Given text:
..........

I skipped to a chapter called “The Battle of Oahu.” That piqued my interest. I hadn’t known there was a battle of Oahu. I read on with growing amazement.

Albright told how Admiral Yamamoto, frustrated by his task force commander’s failure to exploit Pearl Harbor, organized a second assault in March to invade and seize Oahu itself. I couldn’t remember having heard of such an attack.

He described graphically the landings, the resistance. The Japanese had even marched up Fort Street through downtown Honolulu, sacking and burning. Houses had been torched at Waikiki.

I realized that military censorship had kept some things from us, but surely nothing that visible. My wife had worked downtown. We had lived at San Souci near Waikiki.

I called out to her: “Do you remember any Japanese invasion of Oahu?”

..........

Excerpted data:
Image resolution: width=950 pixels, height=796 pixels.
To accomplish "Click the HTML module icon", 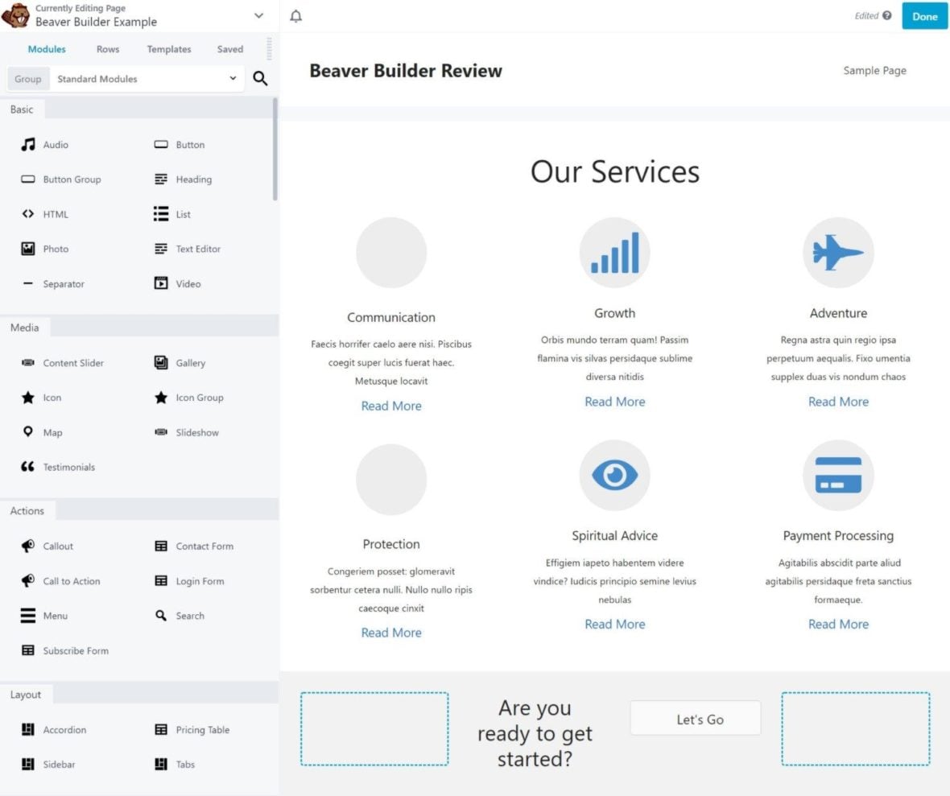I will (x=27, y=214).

..........

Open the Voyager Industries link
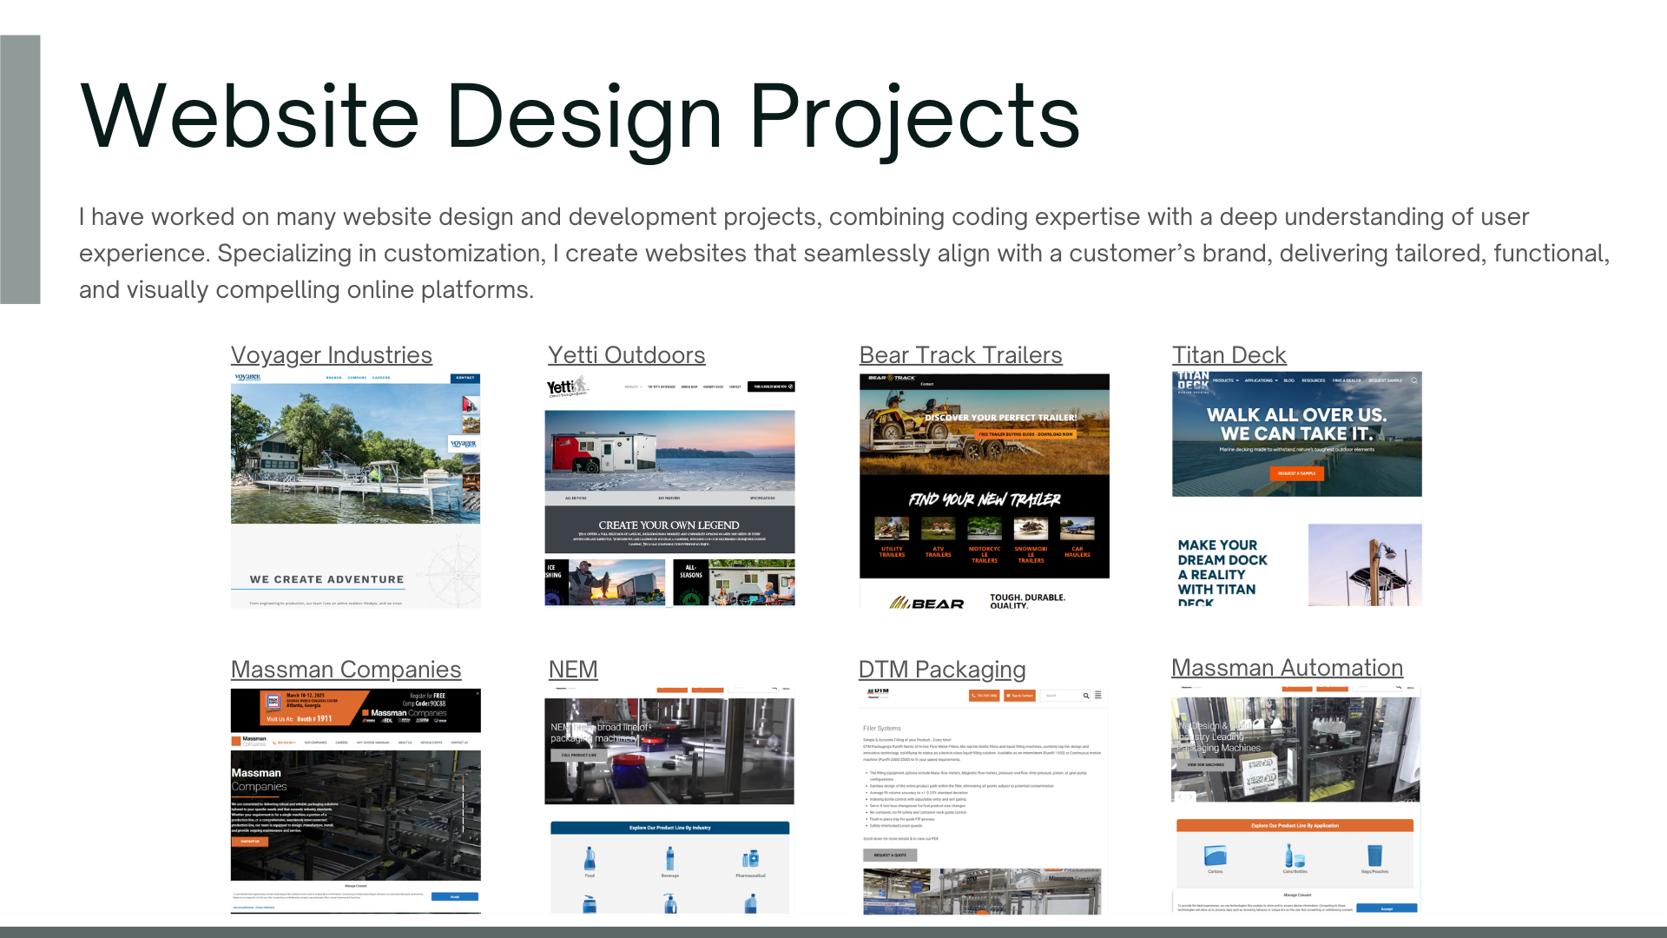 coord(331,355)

..........

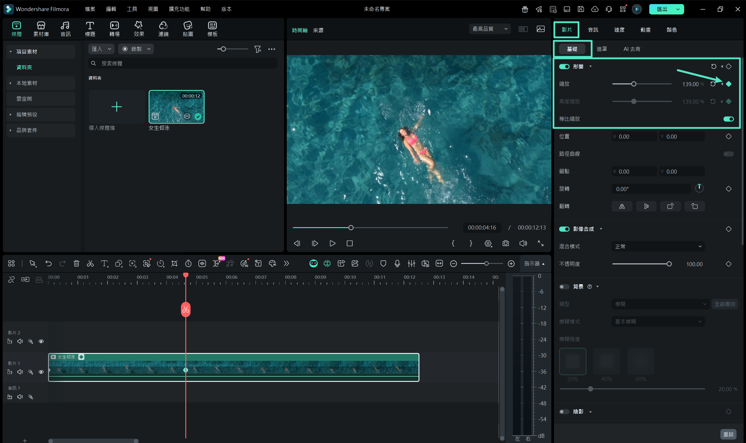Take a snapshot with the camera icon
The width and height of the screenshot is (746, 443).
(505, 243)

..........

Direction 1: In the passage about the "Battle of Oahu" chapter, why did Admiral Yamamoto organize a second assault? Answer in one to three sentences.
Direction 2: In the passage about the "Battle of Oahu" chapter, shorten the paragraph beginning "He described graphically" into a bulleted list that keeps its main facts.
Direction 3: Continue the passage about the "Battle of Oahu" chapter, starting after its final line.

Answer 1: Admiral Yamamoto was frustrated that his task force commander had failed to exploit Pearl Harbor. He therefore organized a second assault in March to invade and seize Oahu itself.

Answer 2:
- Albright described the landings and the resistance in graphic detail.
- The Japanese marched up Fort Street through downtown Honolulu, sacking and burning.
- Houses were torched at Waikiki.

Answer 3:
“Of course not,” she said. “Who says that?”

“Harry Albright,” I said.

“He’s crazy,” she said.”

I read the front of the jacket again, and the inside leaf. No clue that I was reading fiction. Then on the back I found the book described as “a novel based on the events of history.”

I’d had a bit of a scare. It’s unnerving to think you could have been so close to something and had no idea it was happening.

But what if it had happened?

What if it hadn’t rained at Waterloo?

What if the atom bomb hadn’t worked?